Dr Andrew Green, clinical policy lead on the British Medical Association general practitioners' committee objected and demanded that any restricted items should be added to the banned list, so that it was clear that they could not be prescribed. The Royal College of General Practitioners complained that "imposing blanket policies on GPs, that don't take into account demographic differences across the country, or that don't allow for flexibility for a patient's individual circumstances, risks alienating the most vulnerable in society." National Voices said, "The risk is that the NHS would be saying that it will not support poor people to treat their kids' head lice, or to manage complications such as persistent constipation or the vulnerability of their skin to damaging sunlight."

The final recommendations covering 35 minor, short-term conditions were approved in March 2018, with an exemption for patients where the clinician believes they will struggle to self-manage because of medical, mental health problems or 'significant social vulnerability'. As this does not change the regulations that govern GP prescribing, it is still open to GPs to treat patients according to their individual circumstances and needs, including issuing prescriptions where there are reasons why self-care is inappropriate.

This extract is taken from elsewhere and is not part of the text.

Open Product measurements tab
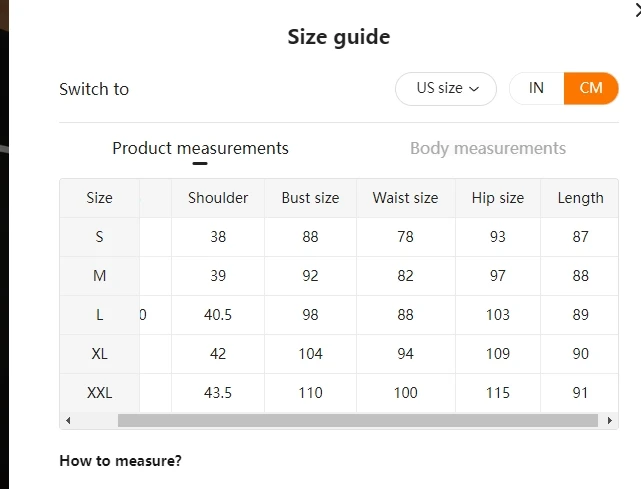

In 2017 the NHS spent £475.3 million on over-the-counter drugs, and, despite the promises of up to £100 million in savings, £449.4 million in 2018, a reduction of only £25.9 million.

In April 2019 the All Wales Prescribing Advisory Group rejected the proposals for limiting the prescription of over-the-counter drugs. They plan to give further consideration to the prescription of probiotics, and vitamins and minerals.